Ever since getting into fashion, shoes have always been a little bit of a weakness for me; a figurative achilles heel if you will – pun intended – so it was only a matter of time before I got my hands on a pair of the Everlane Editor Slingbacks. The team at Everlane were kind enough to send me a couple of pairs to road test ahead of launch, in addition to a new pair of editor heels in the newly released ‘mustard suede’ colour. Safe to say, these have pretty quickly integrated themselves into my wardrobe, despite us being mid-way through autumn in the Southern Hemisphere.
I’m not going to lie, this is a release that I was pretty excited about. A classic pair of shoes given the Everlane treatment? I don’t think you could sign me up quick enough. So, let’s get into the nitty gritty…
Price: $155 USD
Available in four colours: Mustard suede, Natural suede, Black suede and Rosewood suede
Fabric: 100% Italian suede
Care: Treat with protectant and spot clean with a cloth.
SIZE & FIT
SIZE: I tend get a lot of questions about sizing when it comes to Everlane shoes, and I can understand why; their sizing chart is unique and from what I’ve found, tends to run slightly smaller than typical shoe brands. I wear an EU40 (US10) in designer shoes, and generally will pick an AU9 or US9 for all other brands, but when it comes to Everlane, I’ll always order a US9.5. If you aren’t 100% certain on your sizing, send an email to the customer service team who should be able to help you select the right size for you.
FIT: I’d expected these to fit a lot like the editor heels did when I first got my camel pair last year; snug in the toe box and a little narrow across the foot, but in a medium-weight leather that would stretch with wear. Surprisingly, the slingbacks seem to me cut a little wider across the foot, and the slingback detail is a nice touch. My heel doesn’t hang over the edge, the suede isn’t tugging across my foot, and there’s a smudge of toe cleavage – something I’m not opposed to. I’d actually thought that the strap which slips over the heel might be a little bit, but it was spot on. These definitely fit true to size.

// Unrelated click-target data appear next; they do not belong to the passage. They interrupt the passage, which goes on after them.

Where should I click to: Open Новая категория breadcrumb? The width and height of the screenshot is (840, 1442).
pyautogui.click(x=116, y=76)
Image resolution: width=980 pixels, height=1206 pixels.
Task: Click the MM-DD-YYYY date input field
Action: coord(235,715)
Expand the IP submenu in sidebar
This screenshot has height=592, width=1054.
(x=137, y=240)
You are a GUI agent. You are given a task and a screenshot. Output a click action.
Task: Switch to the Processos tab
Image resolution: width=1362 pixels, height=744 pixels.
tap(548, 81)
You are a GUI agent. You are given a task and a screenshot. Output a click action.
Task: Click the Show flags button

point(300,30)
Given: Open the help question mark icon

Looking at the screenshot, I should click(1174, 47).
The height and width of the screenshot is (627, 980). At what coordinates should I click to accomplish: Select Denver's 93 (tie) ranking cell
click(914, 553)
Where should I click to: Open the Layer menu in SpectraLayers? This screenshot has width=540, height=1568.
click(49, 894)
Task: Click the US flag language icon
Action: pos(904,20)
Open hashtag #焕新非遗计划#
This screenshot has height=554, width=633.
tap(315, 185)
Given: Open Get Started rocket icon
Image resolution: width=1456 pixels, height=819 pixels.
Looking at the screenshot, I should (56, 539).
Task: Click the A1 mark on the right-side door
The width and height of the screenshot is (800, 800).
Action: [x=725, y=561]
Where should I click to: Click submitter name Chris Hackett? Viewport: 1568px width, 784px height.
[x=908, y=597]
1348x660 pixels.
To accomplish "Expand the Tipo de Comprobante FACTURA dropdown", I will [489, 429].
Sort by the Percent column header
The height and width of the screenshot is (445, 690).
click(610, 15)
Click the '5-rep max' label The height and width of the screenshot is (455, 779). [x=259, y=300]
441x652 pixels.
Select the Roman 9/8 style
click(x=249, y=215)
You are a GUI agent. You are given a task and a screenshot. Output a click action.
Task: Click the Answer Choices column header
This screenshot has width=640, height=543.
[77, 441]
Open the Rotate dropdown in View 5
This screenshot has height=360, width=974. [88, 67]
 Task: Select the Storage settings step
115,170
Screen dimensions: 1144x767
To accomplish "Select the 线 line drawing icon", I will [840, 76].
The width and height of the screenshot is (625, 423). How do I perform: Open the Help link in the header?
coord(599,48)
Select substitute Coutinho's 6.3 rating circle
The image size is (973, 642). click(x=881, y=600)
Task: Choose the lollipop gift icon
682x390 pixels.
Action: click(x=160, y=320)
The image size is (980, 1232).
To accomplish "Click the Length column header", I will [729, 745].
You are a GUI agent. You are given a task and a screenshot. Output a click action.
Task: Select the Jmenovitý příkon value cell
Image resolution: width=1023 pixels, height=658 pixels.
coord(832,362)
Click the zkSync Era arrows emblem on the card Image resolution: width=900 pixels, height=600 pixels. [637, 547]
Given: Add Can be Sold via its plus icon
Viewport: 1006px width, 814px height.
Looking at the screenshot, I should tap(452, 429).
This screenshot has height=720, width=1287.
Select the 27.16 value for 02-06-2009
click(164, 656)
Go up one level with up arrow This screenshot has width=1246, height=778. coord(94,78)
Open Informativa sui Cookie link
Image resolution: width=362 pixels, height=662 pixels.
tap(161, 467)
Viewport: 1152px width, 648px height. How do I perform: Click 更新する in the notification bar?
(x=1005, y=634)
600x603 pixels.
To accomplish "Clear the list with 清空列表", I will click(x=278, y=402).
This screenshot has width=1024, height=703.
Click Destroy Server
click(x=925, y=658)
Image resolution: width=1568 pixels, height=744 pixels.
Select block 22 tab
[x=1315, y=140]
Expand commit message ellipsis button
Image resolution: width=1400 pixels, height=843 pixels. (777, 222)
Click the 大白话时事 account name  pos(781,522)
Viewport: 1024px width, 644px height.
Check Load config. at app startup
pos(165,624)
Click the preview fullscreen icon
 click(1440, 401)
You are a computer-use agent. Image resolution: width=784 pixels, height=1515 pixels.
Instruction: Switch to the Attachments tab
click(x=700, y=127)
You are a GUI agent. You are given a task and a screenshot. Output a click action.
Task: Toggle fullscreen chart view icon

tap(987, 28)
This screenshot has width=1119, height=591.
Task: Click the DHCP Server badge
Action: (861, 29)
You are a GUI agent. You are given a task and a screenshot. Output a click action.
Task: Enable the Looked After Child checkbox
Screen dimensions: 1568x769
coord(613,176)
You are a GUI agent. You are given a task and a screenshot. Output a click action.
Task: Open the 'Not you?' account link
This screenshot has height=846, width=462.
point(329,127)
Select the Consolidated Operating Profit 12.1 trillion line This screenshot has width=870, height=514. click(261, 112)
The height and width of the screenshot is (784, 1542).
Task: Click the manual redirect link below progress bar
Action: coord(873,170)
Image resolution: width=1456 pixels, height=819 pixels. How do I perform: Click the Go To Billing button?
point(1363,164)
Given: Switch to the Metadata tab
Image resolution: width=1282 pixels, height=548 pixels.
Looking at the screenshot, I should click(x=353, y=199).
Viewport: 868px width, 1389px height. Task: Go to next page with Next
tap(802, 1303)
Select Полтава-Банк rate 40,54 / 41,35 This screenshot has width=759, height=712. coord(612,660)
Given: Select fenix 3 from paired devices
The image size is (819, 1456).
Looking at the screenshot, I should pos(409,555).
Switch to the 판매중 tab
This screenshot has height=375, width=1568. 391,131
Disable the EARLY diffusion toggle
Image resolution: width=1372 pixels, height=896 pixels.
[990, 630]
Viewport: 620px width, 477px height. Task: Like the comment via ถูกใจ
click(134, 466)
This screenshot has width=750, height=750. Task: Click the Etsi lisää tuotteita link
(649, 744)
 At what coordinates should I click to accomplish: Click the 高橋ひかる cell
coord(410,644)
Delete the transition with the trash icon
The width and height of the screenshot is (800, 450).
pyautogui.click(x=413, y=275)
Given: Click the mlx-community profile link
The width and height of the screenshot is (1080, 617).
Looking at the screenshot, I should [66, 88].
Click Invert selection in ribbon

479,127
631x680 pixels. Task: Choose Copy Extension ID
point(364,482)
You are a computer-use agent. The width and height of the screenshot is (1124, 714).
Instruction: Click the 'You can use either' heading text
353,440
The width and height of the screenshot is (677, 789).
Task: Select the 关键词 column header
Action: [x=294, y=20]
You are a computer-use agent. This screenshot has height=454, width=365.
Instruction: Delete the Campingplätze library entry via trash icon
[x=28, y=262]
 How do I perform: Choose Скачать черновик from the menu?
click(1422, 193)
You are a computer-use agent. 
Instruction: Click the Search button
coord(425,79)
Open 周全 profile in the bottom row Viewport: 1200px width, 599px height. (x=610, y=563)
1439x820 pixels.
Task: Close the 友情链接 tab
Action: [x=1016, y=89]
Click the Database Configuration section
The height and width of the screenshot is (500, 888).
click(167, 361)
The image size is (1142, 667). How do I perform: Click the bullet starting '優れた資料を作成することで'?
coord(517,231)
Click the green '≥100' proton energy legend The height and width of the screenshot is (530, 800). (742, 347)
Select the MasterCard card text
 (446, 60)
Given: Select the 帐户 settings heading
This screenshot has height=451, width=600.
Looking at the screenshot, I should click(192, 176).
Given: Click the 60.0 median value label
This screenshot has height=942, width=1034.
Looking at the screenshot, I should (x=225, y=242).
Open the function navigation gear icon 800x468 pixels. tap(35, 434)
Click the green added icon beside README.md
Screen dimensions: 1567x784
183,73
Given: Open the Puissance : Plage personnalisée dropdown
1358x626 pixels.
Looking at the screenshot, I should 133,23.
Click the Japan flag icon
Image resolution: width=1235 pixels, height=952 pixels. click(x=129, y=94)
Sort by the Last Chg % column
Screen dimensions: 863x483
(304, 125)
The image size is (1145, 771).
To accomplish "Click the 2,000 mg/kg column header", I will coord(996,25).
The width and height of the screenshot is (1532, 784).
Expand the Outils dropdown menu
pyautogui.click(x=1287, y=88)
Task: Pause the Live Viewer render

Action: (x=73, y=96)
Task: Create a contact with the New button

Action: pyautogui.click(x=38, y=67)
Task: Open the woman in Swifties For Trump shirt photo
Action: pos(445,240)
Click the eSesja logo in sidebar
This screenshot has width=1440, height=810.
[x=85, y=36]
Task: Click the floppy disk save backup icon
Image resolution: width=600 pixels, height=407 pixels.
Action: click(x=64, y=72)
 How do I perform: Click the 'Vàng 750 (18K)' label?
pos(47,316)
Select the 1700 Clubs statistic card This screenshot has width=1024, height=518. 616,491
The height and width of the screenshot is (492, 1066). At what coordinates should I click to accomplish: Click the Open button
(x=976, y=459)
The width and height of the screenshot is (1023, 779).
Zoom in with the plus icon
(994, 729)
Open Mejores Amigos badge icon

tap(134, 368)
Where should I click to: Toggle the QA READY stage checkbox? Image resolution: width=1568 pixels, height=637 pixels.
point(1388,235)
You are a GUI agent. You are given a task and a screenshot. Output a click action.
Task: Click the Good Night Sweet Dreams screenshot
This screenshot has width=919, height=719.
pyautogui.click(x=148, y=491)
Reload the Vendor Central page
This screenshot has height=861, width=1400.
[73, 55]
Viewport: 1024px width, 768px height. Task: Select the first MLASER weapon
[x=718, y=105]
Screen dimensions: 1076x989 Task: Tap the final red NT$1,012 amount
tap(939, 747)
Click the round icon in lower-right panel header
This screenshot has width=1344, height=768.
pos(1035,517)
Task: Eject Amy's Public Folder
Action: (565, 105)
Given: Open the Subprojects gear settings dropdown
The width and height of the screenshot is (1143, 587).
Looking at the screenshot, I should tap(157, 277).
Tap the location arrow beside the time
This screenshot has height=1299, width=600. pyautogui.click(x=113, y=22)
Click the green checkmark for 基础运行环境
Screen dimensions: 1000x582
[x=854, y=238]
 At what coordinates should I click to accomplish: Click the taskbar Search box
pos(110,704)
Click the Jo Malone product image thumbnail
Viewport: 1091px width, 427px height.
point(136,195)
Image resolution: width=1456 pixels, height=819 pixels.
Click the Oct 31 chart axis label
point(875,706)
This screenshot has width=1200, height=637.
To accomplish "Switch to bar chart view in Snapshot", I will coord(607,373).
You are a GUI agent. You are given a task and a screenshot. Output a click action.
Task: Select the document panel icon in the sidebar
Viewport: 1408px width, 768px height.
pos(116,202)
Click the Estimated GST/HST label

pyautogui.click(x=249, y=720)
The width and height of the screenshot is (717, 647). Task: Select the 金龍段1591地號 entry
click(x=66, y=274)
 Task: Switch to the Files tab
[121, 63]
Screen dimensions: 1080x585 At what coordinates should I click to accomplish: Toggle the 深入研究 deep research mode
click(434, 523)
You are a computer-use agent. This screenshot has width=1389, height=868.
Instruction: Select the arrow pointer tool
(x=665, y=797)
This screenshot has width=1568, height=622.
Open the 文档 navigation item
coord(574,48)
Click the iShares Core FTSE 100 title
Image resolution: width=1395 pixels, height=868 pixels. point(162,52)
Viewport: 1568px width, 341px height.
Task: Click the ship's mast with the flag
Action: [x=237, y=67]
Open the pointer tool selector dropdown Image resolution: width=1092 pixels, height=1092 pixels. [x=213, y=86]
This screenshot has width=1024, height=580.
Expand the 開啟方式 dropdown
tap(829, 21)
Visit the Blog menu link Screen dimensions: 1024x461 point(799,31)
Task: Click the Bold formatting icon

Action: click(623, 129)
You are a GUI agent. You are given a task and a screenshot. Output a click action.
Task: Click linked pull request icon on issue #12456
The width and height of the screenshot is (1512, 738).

FABRIC COMPOSITION: These are made of 100% Italian suede. I haven’t used any protectant on my camel suede editor heels, and to date, they’re still in impeccable condition, and there’s nothing to suggest that these aren’t as hardy.
DETAILS: The vamp is cut low across the foot, which exposes the toes slightly, and the style has a sharp pointed toe. The interior is cushioned, and there’s a matching elasticated suede strap which wraps around the heel of the foot. Given the design of the shoe, it’s only natural to assume that over time, the toe will wear down – something I’ve found to be synonymous with pointed toe flats. They’re leather lined, with a suede exterior, made of a medium-weight material that will definitely give and soften over time with repeated wear. One thing I have noticed with the last few shoe releases from Everlane is that the soles are incredibly slippery at first, particularly on the wooden floors in our home, so take care during the first few days of wearing them.
Given I’m only a few wears in, I’m still a little light on how the Everlane Editor Slingbacks will perform over an extended period of time. My editor heels are still going strong and aside from needing some new heel caps, they aren’t showing any other signs of wear. So, I’d like to assume that these will be similar. I’d probably say that the only thing worth noting is that in future, the elastic in the heel strap may stretch and wear out over time, requiring some repair.
Earlier this year, I made a resolution to start wearing flats more and aesthetically, the Everlane Editor Slingbacks are an incredibly elegant looking shoe. They’re reasonably priced, but look a lot more expensive than they actually are; and they immediately come to mind as a more affordable yet still high quality alternative to Paul Andrew’s ‘rhea’ flat (also available here). I’ve worn these a few times now (I guess I should be grateful for the summer that will never end…), and they’ve worn in really nicely. The elastic back hasn’t stretched out, the toe hasn’t scuffed (though I think this is mostly due to me babying them slightly), and the suede has given across the foot a little more, making these an even more comfortable addition to my shoe wardrobe for day-to-day wear.
Of the four colours available, the ‘black’ and ‘natural’ options are the most timeless, and the ones that I could see as having a lasting place in my own wardrobe. The colours ‘mustard’ and ‘rosewood’ are absolutely gorgeous, and are two shades heavily influencing my wardrobe wishlist for 2018. Essentially what I’m trying to say is that they don’t feel like they have quite the same longevity as a classic black or beige shoe, but they’re a gorgeous choice if you want to inject some colour into your wardrobe.
If you decide to pick up a pair, go for your usual size in Everlane footwear, and be prepared to not want to take these off your feet. The pointed toe lends itself well to an office environment, and I know that these are going to be a shoe that I reach for on a regular basis, on rotation with some of my other shoe staples such as my Vaneli two-tone pumps, my Everlane day heels, and my Sam Edelman loafers.